Hi,
there is no way yet to customize this behavior. The HtmlConverter only
retains annotation of a length > 0 since annoations with length == 0 are
rather problematic and should be avoided.
I can add a configuration parameter for keeping these annoations if you
want (best open an issue for it). What should be the offsets of the
annotations for elements in the head of the html document? 0, those of
the first token or those of the document annotation?
Best,
Peter
Am 06.03.2015 um 14:00 schrieb Mario Gazzo:
We conducted some experiments with both the HtmlAnnotator and the HtmlConverter
but we ran into an issue with the converter. It appears to only convert tag
annotations that surround or are inside the body tag. Metadata elements like
citations are ignored. The only way to get around this seems to be by forking
and modifying the codebase, which I like to avoid. Both modules seem otherwise
very useful to us but I am looking for a better approach to solve this issue.
Is there some way to customise this behaviour without code modifications?
Your input is appreciated, thanks.
On 18 Feb 2015, at 23:03 , Mario Gazzo <[email protected]> wrote:
Thanks. Looks interesting, seems that it could fit our use case. We will have a
closer look at it.
On 18 Feb 2015, at 21:58 , Peter Klügl <[email protected]> wrote:
Hi,
you might want to take a look at two analysis engines of UIMA Ruta:
HtmlAnnotator and HtmlConverter [1]
The former one creates annotations for html element and therefore also for xml
tags. The latter one creates a new view with only the plain text and adds
existing annotations while adapting their offsets to the new document.
Best,
Peter
[1]
http://uima.apache.org/d/ruta-current/tools.ruta.book.html#ugr.tools.ruta.ae.html
Am 18.02.2015 um 21:46 schrieb Mario Gazzo:
We are starting to use the UIMA framework for NL processing article text, which
is usually stored with metadata in some XML format. We need to extract text
elements to be processed by various NL analysis engines that only work with
pure text but we also need to keep track of the formatting information related
to the processed text. It is in general also valuable for us to be able to
track every annotation back to the original XML to maintain provenance. Before
embarking on this I like to validate our approach with more experienced users
since this is the first application we are building with UIMA.

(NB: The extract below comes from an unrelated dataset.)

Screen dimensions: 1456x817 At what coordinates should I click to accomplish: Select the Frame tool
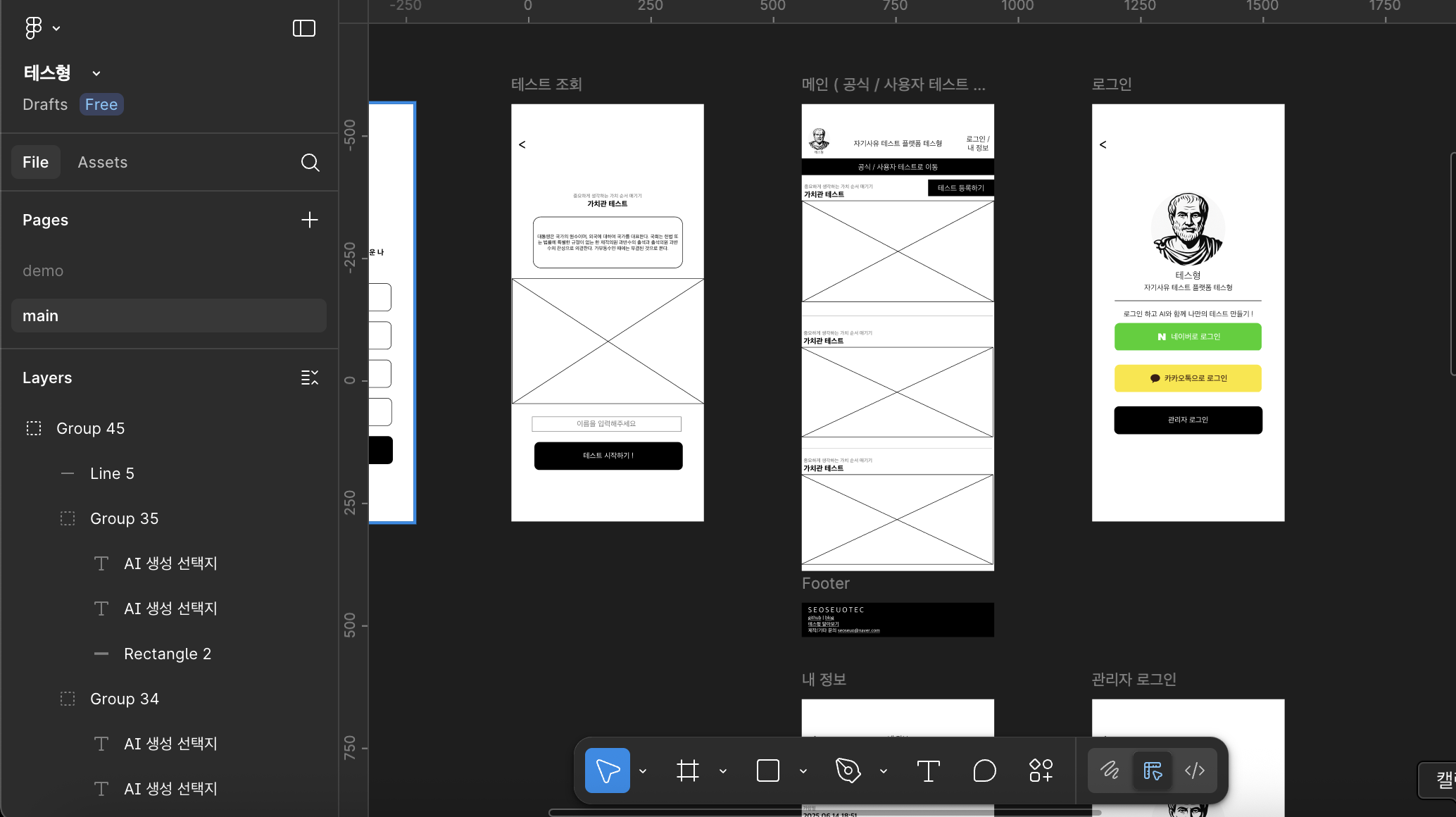(x=688, y=771)
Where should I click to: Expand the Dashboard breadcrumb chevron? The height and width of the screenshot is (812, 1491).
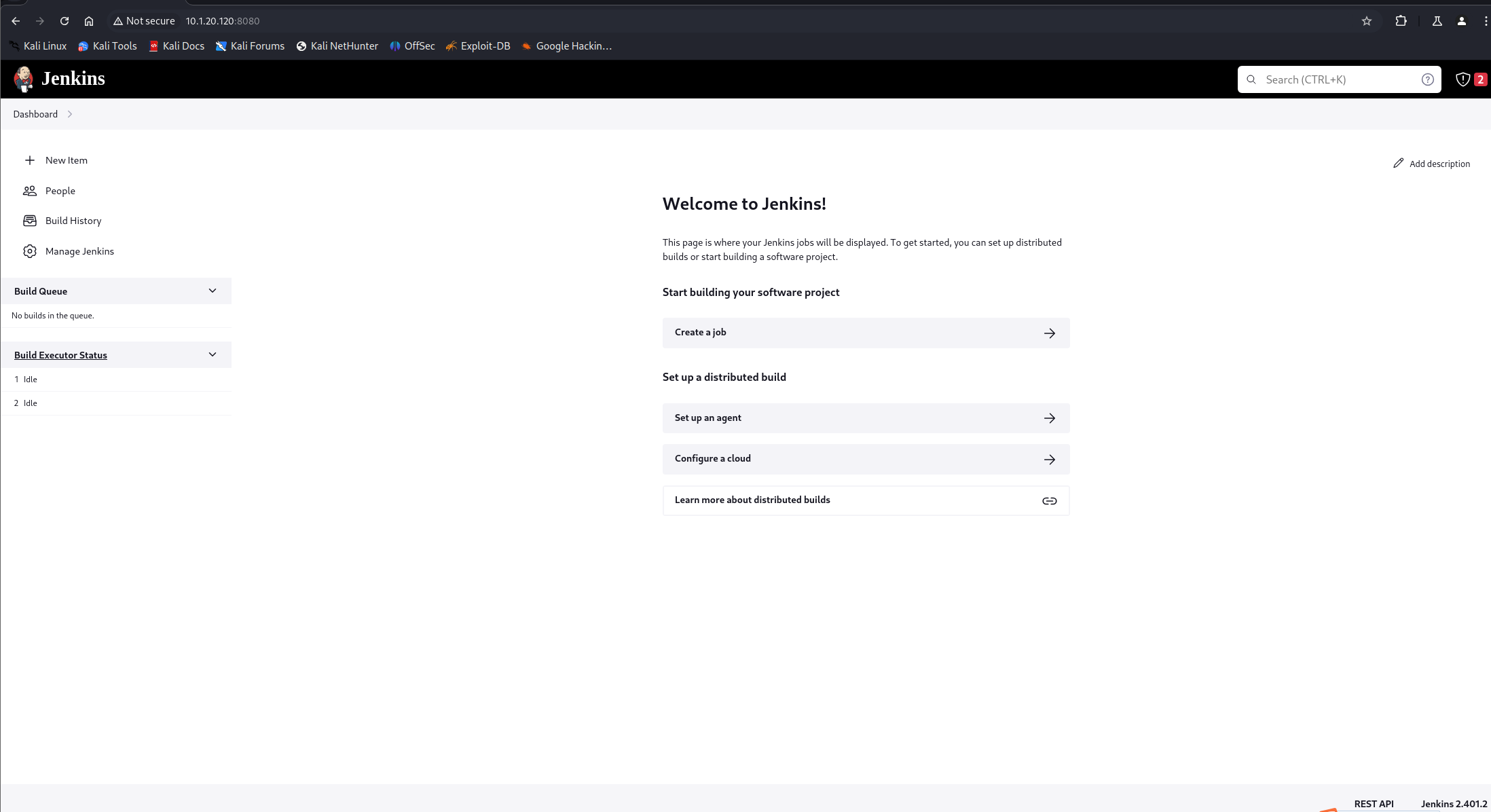[x=70, y=114]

In the first step we would annotate every important element of the XML
including formatting elements in the body. We maintain some DOM-like
relationships between the body text and formatting annotations so that text
formatting can be reproduced later with NLP annotations in some article viewer.
Next we would in another AE produce a pure text view of the text annotations in
the XML view that need to be NL analysed. In this new text view we would
annotate the different text elements with references back to their counterpart
in the original XML view so that we can trace back positions in the original
XML and the formatting relations. This of course will require mapping NLP
annotation offsets in the text view back to the XML view but the information
should then be there to make this possible.
This approach requires somewhat more handcrafted book keeping than we initially
hoped would be necessary. We haven’t been able to find any examples of how this
is usually done and the UIMA docs are vague regarding managing this kind of
relationships across views. We would therefore really like to know if there is
a simpler and better approach.
Any feedback is greatly appreciated. Thanks.